If I recall correctly, the UD June contracts signed numbers were the worst in 8 years, so I'd say the signs are mixed at best, and still negative at worst. Not sure what you can say about pricing trends on such small volume.
Thoth,
I think people are grasping at straws a bit. They see 10 negative indicators and one positive indicator and exclaim "The market is turning!"
Agree re: grasping at straws. Expect Q3 will be very quiet. Uptick in Q2 was due to avoidance of mansion tax. Will be slow for rest of year and into the next.
I think I want to wait for Streeteasy condo index to at least hold the gains in July/August as 0.8% gain in a month is rather large. Urbandig Market Pulse is at 0.48 much better than 0.42/3 level it has gotten to. I want for it to hit 0.5.
Pointing out how "good" UD Market Pulse doing is a bit of a red herring.
1) It's actually down year on year.
2) It's not market wide, just for what UD calls "existing resale" which not only doesn't include Sponsor sales, but also doesn't include resales under 5 years old - which includes a significant amount of the resales having issues selling, and
3) Doesn't account for the record number of "Off Market" listings. If you added those back in, MP would drop to about 0.31.
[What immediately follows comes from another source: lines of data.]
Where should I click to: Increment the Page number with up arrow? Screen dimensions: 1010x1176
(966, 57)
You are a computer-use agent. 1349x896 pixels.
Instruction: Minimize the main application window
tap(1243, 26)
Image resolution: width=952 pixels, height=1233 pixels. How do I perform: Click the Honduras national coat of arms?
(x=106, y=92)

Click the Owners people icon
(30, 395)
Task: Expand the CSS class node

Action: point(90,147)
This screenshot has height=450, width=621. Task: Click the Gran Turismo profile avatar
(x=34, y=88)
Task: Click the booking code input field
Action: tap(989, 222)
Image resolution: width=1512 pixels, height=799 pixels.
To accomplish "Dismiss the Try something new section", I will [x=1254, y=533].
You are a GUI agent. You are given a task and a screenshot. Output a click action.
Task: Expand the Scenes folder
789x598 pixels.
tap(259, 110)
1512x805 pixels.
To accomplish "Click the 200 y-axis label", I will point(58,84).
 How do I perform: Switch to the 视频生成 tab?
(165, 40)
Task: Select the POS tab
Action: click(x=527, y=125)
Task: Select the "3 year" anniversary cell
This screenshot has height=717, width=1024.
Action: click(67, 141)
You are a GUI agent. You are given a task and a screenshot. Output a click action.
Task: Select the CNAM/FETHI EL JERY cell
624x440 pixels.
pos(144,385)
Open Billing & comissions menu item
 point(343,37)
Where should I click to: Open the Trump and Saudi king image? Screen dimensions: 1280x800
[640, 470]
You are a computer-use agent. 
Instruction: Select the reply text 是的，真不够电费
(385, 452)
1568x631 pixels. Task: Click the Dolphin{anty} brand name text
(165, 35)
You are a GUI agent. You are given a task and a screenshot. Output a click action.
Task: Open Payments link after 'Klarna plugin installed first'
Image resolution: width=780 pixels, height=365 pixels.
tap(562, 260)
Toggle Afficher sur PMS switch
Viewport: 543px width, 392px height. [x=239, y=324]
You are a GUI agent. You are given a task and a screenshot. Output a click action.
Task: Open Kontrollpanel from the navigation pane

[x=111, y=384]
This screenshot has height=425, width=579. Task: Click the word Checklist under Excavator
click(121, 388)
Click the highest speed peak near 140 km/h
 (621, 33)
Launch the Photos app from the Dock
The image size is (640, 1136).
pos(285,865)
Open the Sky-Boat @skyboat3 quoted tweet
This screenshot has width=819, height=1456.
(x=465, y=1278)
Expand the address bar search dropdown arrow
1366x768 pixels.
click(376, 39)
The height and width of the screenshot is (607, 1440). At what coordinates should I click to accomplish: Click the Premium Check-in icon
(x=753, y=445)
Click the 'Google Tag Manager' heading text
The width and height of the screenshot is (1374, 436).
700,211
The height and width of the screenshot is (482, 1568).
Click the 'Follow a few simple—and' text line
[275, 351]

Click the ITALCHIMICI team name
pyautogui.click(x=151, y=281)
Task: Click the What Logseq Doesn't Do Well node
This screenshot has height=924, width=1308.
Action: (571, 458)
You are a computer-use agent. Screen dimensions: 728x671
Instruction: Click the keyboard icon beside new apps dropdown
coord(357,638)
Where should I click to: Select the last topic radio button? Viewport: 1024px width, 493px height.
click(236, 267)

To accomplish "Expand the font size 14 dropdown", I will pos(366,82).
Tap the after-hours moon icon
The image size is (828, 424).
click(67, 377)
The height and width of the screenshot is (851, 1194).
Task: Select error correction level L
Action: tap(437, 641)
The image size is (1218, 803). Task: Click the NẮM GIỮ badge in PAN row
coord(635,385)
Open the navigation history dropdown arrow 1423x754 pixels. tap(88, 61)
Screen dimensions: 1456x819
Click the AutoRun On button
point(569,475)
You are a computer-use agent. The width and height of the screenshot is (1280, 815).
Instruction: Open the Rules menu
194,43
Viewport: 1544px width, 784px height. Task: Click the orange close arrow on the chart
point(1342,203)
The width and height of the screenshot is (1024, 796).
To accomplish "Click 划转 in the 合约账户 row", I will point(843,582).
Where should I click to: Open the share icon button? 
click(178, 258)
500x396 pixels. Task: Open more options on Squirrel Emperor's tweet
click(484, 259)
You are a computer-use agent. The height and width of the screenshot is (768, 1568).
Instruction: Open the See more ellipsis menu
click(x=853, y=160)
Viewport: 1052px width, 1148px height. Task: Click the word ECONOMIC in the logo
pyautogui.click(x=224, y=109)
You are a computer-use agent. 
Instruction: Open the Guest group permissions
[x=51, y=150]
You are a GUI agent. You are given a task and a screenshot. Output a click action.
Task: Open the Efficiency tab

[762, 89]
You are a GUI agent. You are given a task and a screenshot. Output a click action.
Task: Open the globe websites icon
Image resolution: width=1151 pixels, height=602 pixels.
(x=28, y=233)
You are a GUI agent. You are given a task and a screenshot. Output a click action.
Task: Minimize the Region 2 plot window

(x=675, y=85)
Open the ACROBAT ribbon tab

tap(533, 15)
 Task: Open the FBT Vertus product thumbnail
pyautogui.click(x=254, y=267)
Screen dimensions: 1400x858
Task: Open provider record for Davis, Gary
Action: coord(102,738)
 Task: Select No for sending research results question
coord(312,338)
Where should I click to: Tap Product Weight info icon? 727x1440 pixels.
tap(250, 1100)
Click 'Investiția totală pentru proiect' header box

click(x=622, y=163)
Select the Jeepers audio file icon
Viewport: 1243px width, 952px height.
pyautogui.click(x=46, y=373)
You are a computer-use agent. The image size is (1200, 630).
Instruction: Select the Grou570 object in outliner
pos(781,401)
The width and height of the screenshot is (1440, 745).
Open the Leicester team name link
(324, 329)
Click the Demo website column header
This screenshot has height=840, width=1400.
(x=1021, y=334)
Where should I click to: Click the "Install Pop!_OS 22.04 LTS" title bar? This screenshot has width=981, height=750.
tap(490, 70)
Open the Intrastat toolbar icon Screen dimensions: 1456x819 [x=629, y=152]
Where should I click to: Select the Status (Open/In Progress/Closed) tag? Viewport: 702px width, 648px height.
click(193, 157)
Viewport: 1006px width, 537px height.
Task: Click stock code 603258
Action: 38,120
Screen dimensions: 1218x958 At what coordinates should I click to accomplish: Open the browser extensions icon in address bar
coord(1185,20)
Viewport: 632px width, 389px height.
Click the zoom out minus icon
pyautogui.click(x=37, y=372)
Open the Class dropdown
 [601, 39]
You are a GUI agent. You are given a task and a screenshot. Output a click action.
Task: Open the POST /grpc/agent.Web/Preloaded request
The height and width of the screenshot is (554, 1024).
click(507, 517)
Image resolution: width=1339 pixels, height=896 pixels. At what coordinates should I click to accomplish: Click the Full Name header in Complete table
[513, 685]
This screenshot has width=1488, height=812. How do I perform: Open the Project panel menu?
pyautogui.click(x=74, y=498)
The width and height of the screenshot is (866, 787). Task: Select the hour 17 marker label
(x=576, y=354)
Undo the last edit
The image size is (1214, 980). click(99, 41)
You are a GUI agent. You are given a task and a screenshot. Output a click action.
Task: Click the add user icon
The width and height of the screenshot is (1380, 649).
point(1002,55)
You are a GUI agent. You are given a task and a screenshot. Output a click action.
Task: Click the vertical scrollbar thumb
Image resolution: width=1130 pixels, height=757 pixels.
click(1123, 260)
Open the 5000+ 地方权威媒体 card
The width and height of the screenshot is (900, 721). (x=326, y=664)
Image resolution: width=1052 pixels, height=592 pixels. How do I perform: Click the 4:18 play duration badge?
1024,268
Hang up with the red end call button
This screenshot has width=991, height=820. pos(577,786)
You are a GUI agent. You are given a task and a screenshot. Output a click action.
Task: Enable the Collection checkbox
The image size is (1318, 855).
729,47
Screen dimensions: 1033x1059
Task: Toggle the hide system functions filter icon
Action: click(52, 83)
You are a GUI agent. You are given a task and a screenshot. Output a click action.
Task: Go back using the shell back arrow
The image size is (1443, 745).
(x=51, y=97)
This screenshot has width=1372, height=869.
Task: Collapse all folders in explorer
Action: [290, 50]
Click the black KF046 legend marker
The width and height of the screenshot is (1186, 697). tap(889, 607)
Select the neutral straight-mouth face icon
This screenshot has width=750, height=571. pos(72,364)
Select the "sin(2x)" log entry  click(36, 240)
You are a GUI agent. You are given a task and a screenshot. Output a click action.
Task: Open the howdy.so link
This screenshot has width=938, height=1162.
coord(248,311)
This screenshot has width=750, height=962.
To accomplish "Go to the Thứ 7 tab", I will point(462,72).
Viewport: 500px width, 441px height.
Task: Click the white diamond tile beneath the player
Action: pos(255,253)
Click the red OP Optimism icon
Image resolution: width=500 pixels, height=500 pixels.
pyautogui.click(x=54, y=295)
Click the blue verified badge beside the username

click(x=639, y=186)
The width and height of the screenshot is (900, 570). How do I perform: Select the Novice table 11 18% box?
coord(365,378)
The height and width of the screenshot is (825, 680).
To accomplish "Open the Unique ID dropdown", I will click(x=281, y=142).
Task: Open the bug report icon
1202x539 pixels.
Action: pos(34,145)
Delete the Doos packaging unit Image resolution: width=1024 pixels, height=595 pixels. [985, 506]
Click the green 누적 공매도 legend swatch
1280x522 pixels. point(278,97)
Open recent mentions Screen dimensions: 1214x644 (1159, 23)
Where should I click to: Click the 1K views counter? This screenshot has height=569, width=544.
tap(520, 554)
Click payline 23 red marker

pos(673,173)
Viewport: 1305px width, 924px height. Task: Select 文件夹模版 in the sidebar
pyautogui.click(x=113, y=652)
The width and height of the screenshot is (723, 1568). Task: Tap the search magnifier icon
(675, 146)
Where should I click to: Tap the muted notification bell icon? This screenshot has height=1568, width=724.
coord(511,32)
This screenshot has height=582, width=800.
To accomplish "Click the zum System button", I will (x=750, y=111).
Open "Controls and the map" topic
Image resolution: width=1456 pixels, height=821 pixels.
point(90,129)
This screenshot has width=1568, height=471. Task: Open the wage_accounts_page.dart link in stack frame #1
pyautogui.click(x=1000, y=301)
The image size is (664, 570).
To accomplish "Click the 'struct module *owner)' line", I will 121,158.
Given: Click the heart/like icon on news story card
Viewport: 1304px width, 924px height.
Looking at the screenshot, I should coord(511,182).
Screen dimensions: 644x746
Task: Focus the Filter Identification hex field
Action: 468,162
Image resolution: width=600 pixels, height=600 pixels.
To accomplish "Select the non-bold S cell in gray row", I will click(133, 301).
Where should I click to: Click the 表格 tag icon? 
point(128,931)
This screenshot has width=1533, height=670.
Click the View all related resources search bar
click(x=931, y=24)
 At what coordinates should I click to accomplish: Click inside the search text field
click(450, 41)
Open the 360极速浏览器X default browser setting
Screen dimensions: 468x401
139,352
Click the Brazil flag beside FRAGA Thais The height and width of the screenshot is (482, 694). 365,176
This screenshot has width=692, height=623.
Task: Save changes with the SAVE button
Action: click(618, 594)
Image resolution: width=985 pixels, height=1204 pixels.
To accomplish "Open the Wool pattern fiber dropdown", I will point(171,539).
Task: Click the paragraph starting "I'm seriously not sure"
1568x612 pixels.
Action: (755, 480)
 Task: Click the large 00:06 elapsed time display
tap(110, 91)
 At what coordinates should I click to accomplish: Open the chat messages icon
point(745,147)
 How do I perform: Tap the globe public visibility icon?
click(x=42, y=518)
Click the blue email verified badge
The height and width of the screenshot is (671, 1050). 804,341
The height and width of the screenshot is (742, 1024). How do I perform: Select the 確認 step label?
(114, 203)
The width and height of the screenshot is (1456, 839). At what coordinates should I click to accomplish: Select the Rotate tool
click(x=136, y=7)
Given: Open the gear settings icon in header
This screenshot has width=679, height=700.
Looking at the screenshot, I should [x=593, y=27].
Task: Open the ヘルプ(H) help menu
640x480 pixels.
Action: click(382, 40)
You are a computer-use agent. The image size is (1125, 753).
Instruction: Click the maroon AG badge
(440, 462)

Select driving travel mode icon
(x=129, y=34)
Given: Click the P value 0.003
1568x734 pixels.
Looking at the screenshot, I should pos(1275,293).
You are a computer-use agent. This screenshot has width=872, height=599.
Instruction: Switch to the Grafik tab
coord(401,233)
It is all true but the methodology for the measure has not changed.
Plus acting as if resales are a totally different market is a bit silly (especially as "new" sales plummet, plenty of people are being enticed by their brokers to cross over and take "the amazing deals" available in New construction.)
And we are starting to see the beginnings of a huge crack in the market:
Sponsors being foreclosed on
https://commercialobserver.com/2019/07/silverstein-in-negotiations-to-step-in-at-125-greenwich-street-sources/
In my opinion, more so than a huge crack in the market this was just a very badly timed to project. This will no doubt become a rental as there is no way you'll get anywhere near $2,000 a square foot in this market in this location.
It's not the only project in trouble, get ready for more such announcements. But the widest impact will be felt by Sponsors trying to convert construction loans into inventory loans and those trying to get extensions on construction loans.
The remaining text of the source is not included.